Su Domani prosegue il Blog mafie, da un’idea di Attilio Bolzoni e curato insieme a Francesco Trotta. Potete seguirlo a questa pagina. Ogni mese un macro–tema, approfondito con un nuovo contenuto al giorno in collaborazione con l’associazione Cosa vostra. Questa serie pubblicherà ampi stralci della sentenza di primo grado che ha assolto l’ex Presidente del Consiglio Giulio Andreotti. La sentenza di secondo grado, confermata in Cassazione, ha accertato invece che – fino alla primavera del 1980 – Andreotti aveva avuto rapporti con i boss Cosa Nostra


Il gen. Dalla Chiesa esternò anche all’imputato l’intenzione di condurre la propria azione di contrasto alla mafia senza assicurare nessun trattamento di favore alla parte dell’elettorato cui faceva riferimento la corrente andreottiana in Sicilia.

In proposito, è inequivocabile il contenuto delle annotazioni effettuate dal gen. Dalla Chiesa sul proprio diario nella pagina del giorno 6 aprile, di seguito trascritte:

«Dunque nella giornata di venerdì e fino ad ora tarda si sono succedute le telefonate di rallegramenti e di auguri: dal Ministro Rognoni al Presidente del Consiglio, Spadolini, dal Prefetto di Roma a quello di Milano, di Torino, di Firenze, dal Capo di Gabinetto del M.I. al Capo di S.M.D. e E., insomma tantissimi. Poi ieri anche l'on. Andreotti mi ha chiesto di andare e naturalmente, date le sue presenze elettorali in Sicilia, si è manifestato per via indiretta interessato al problema. Sono stato molto chiaro e gli ho dato però la certezza che non avrò riguardi per quella parte di elettorato alla quale attingono i suoi grandi elettori. Sono convinto che la mancata conoscenza del fenomeno, anche se mi ha voluto ricordare il suo lontano intervento per chiarire la posizione di Messeri a Partinico, lo ha condotto e lo conduce ad errori di valutazione di uomini e circostanze. Il solo fatto di raccontarmi che intorno al fatto Sindona, un certo Inzerillo, morto in America, è giunto in Italia in una bara e con un biglietto da 10 dollari in bocca depone nel senso; prevale ancora il folclore e non se ne comprendono i “messaggi"!»

Il resoconto della conversazione esposto dal gen. Dalla Chiesa nel suo diario (che deve ritenersi pienamente attendibile per la natura di tale documento, redatto con assoluta sincerità nell’immediatezza dei fatti e destinato ad un uso esclusivamente personale) evidenzia come il problema dei rapporti esistenti tra la corrente andreottiana siciliana e l’organizzazione mafiosa fosse stato portato all’attenzione del sen. Andreotti, il quale, tuttavia, non manifestò alcuna significativa reazione volta a prendere le distanze dai soggetti collusi con "Cosa Nostra".
·····
== CONSEGNA A ==
Trascrivi in una tabella Markdown con le colonne «N.» e «Contenuto» le righe fornite comprese tra quella che contiene "You are a GUI" e la fine delle righe fornite, estremi inclusi. Salta le righe vuote e lascia fuori le immagini.

== RIGHE FORNITE ==
·····
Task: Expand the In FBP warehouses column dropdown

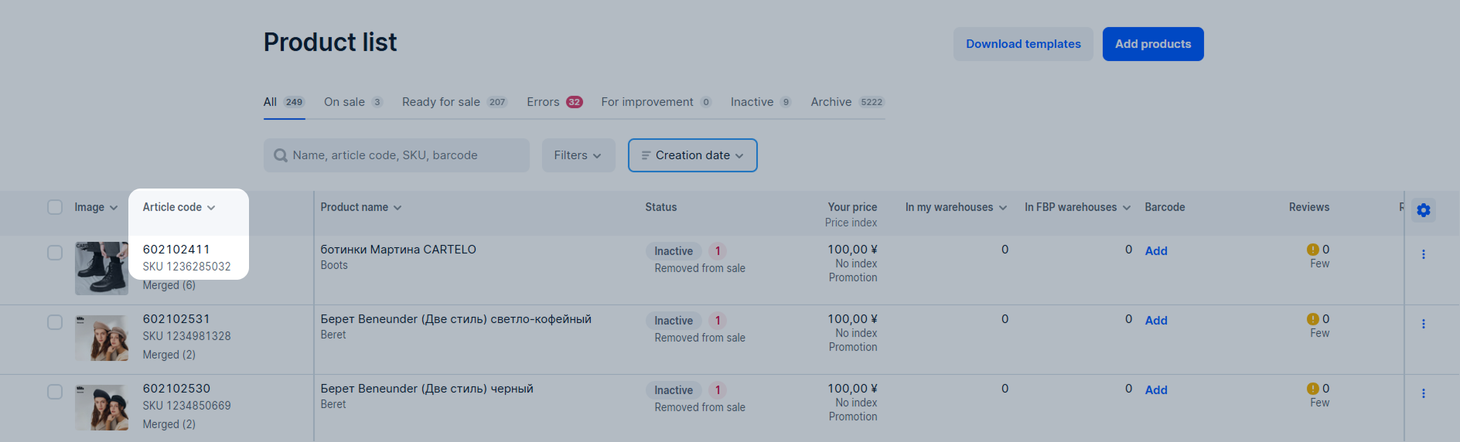Action: 1077,207
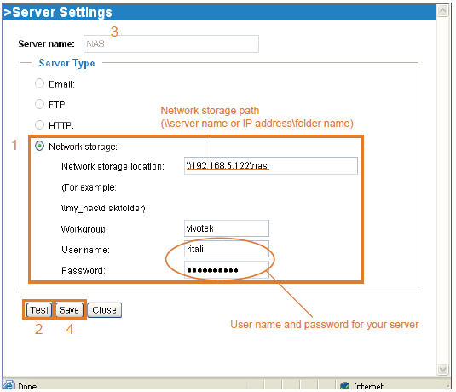
Task: Click the User name field
Action: [227, 249]
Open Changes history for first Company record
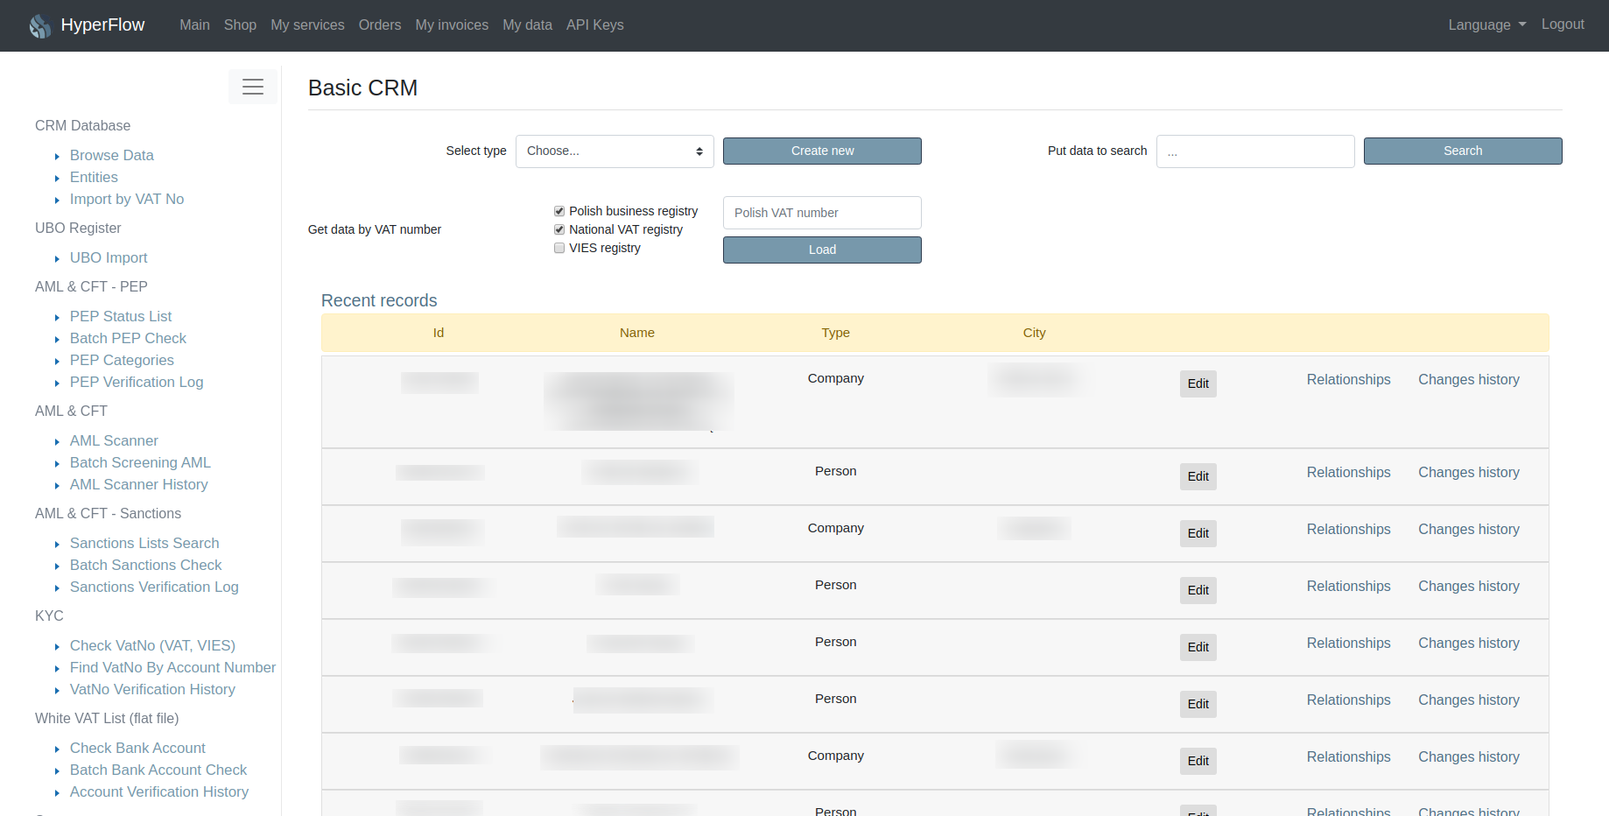The height and width of the screenshot is (816, 1609). click(1469, 379)
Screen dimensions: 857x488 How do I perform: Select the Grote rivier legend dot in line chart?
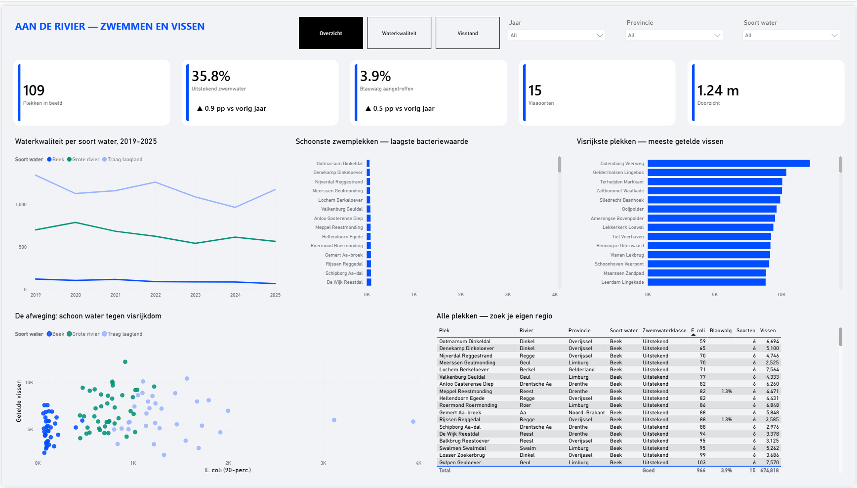point(70,160)
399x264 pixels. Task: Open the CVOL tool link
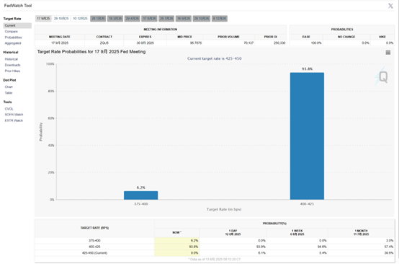point(9,108)
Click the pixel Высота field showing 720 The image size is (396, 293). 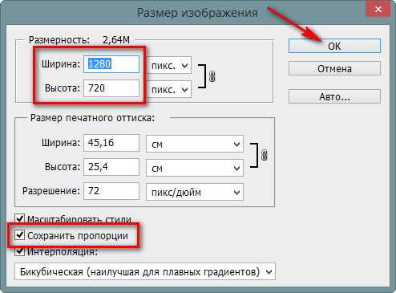coord(111,88)

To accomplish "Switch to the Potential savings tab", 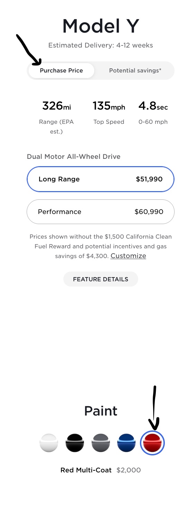I will (x=135, y=70).
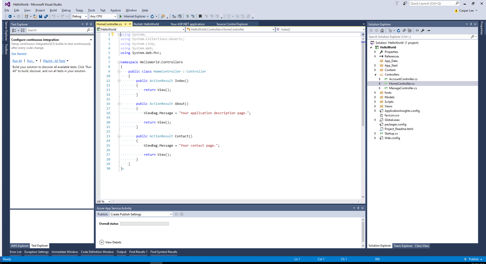486x264 pixels.
Task: Open Properties via the wrench icon
Action: pyautogui.click(x=423, y=30)
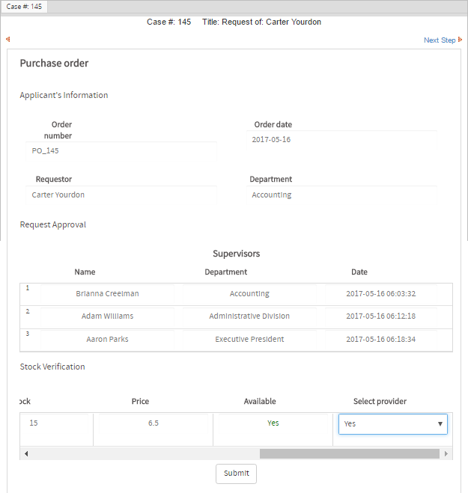Image resolution: width=468 pixels, height=493 pixels.
Task: Follow the Next Step link
Action: pyautogui.click(x=439, y=40)
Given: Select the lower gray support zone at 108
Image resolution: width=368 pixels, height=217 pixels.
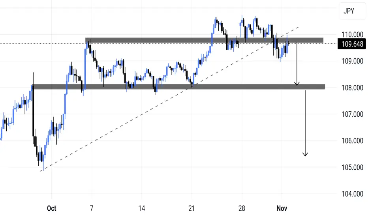Looking at the screenshot, I should click(178, 87).
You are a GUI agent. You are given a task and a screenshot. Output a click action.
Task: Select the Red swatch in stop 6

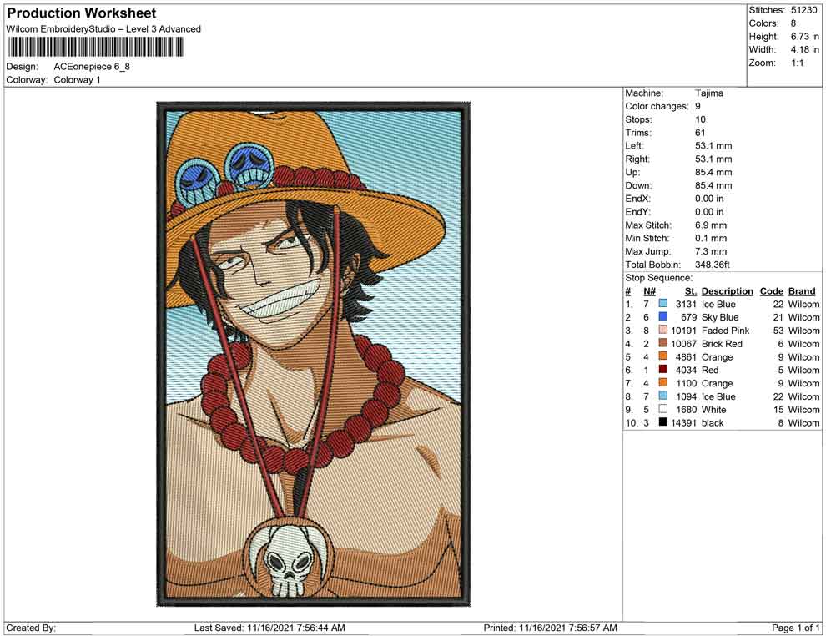[663, 371]
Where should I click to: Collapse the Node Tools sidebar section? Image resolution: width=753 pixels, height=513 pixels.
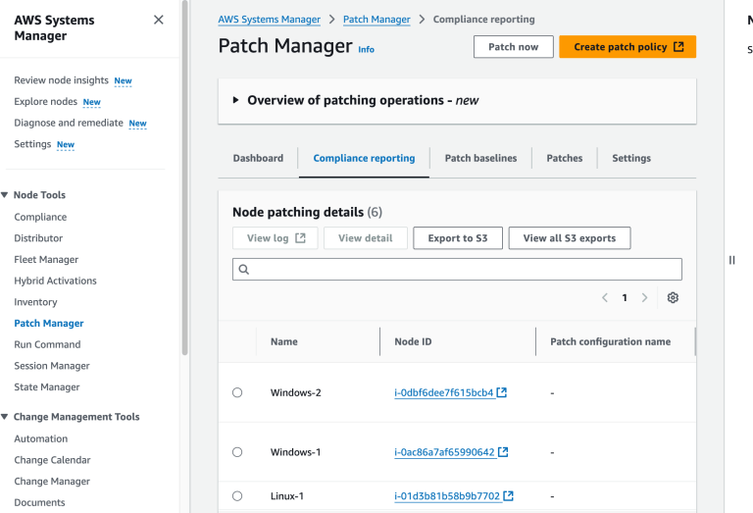click(5, 195)
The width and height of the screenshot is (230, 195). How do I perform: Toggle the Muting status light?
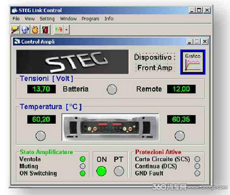[82, 166]
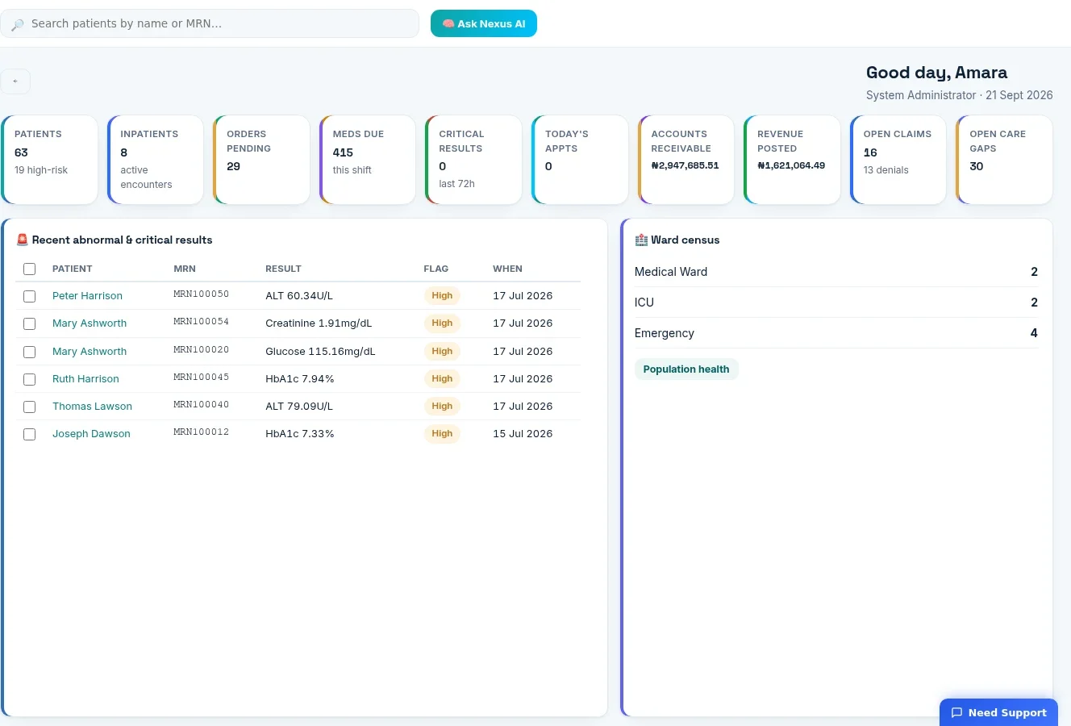This screenshot has height=726, width=1071.
Task: Click the siren icon beside Recent abnormal results
Action: click(x=23, y=240)
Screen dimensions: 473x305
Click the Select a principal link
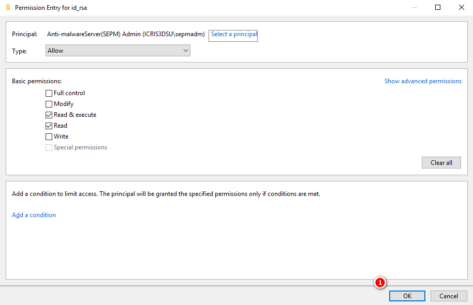pos(234,35)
·····
== CONSEGNA B ==
Nell'estratto sulla sentenza Andreotti, in quale pagina del suo diario il gen. Dalla Chiesa annotò il colloquio?

== SOLUZIONE COMPLETA A ==
| N. | Contenuto |
|---|---|
| 1 | You are a GUI agent. You are given a task and a screenshot. Output a click action. |
| 2 | Task: Select the Red swatch in stop 6 |
| 3 | [663, 371] |
| 4 | Where should I click to: Collapse the Node Tools sidebar section? Image resolution: width=753 pixels, height=513 pixels. |
| 5 | click(5, 195) |
| 6 | The width and height of the screenshot is (230, 195). How do I perform: Toggle the Muting status light? |
| 7 | [82, 166] |
| 8 | This screenshot has height=726, width=1071. |
| 9 | Task: Click the siren icon beside Recent abnormal results |
| 10 | Action: click(x=23, y=240) |
| 11 | Screen dimensions: 473x305 |
| 12 | Click the Select a principal link |
| 13 | pos(234,35) |

== SOLUZIONE COMPLETA B ==
Nella pagina del giorno 6 aprile.